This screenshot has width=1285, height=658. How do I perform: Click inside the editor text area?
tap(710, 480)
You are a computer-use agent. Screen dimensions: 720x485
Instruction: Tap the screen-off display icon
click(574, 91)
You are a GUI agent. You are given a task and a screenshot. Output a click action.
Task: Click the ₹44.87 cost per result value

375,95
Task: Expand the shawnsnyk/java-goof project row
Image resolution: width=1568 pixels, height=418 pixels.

..........

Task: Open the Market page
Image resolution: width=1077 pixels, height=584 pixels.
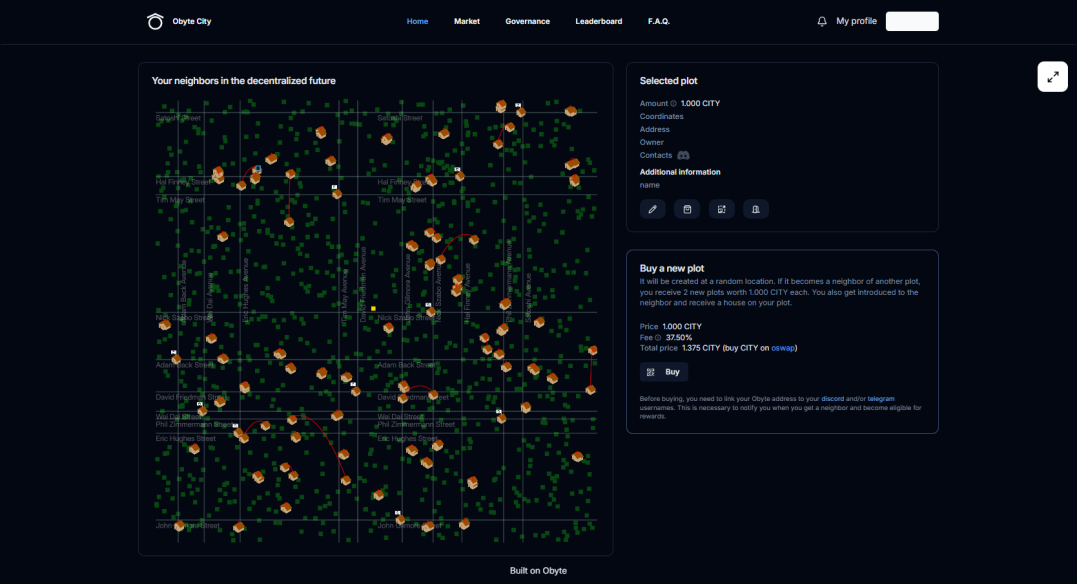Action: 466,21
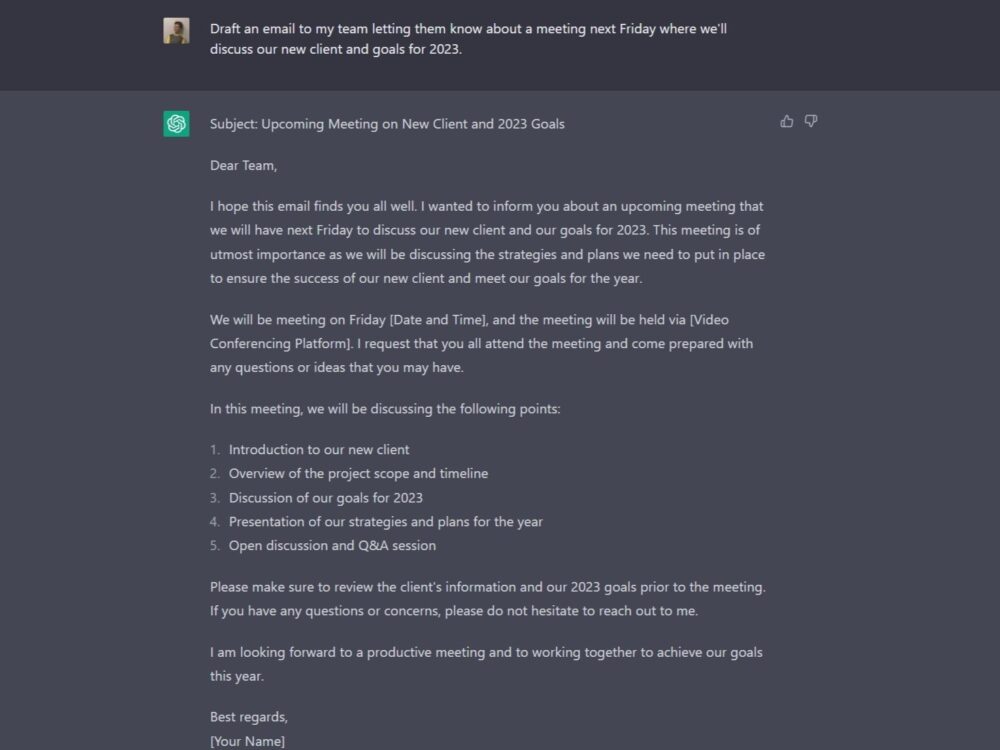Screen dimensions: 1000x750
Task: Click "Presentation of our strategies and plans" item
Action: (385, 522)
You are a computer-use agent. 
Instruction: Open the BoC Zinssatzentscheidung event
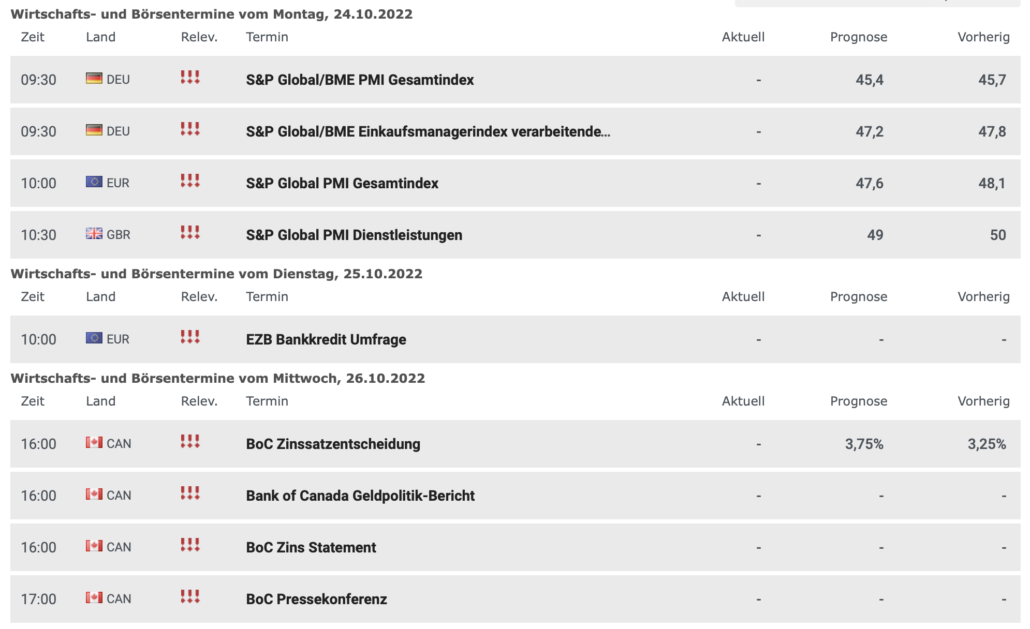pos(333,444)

..........

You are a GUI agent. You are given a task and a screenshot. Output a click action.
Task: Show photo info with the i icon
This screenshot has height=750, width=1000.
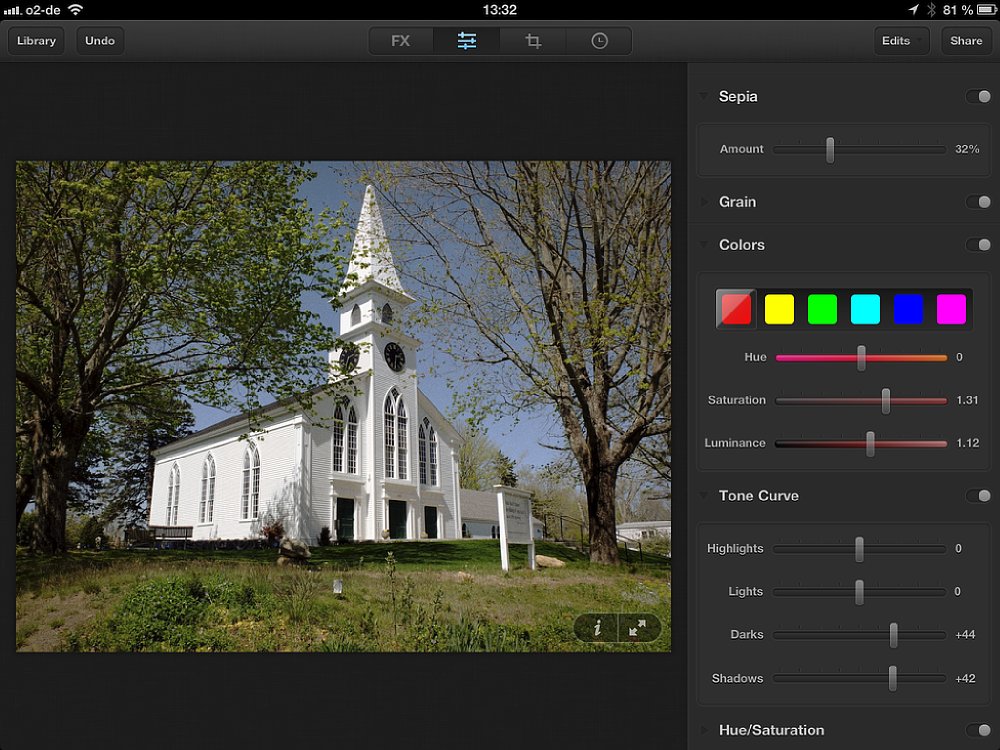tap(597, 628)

..........

Your instructions
Please write out the items again, beginning at the line that has "You are a computer-use agent. Screen" and stopping after the line that has "Image resolution: width=1568", and swap "icon" for "symbol" while keeping everything else the same.

Task response
You are a computer-use agent. Screen dimensions: 720x485
Instruction: Tap the screen-off display symbol
click(574, 91)
You are a GUI agent. You are given a task and a screenshot. Output a click action.
Task: Click the ₹44.87 cost per result value

375,95
Task: Expand the shawnsnyk/java-goof project row
Image resolution: width=1568 pixels, height=418 pixels.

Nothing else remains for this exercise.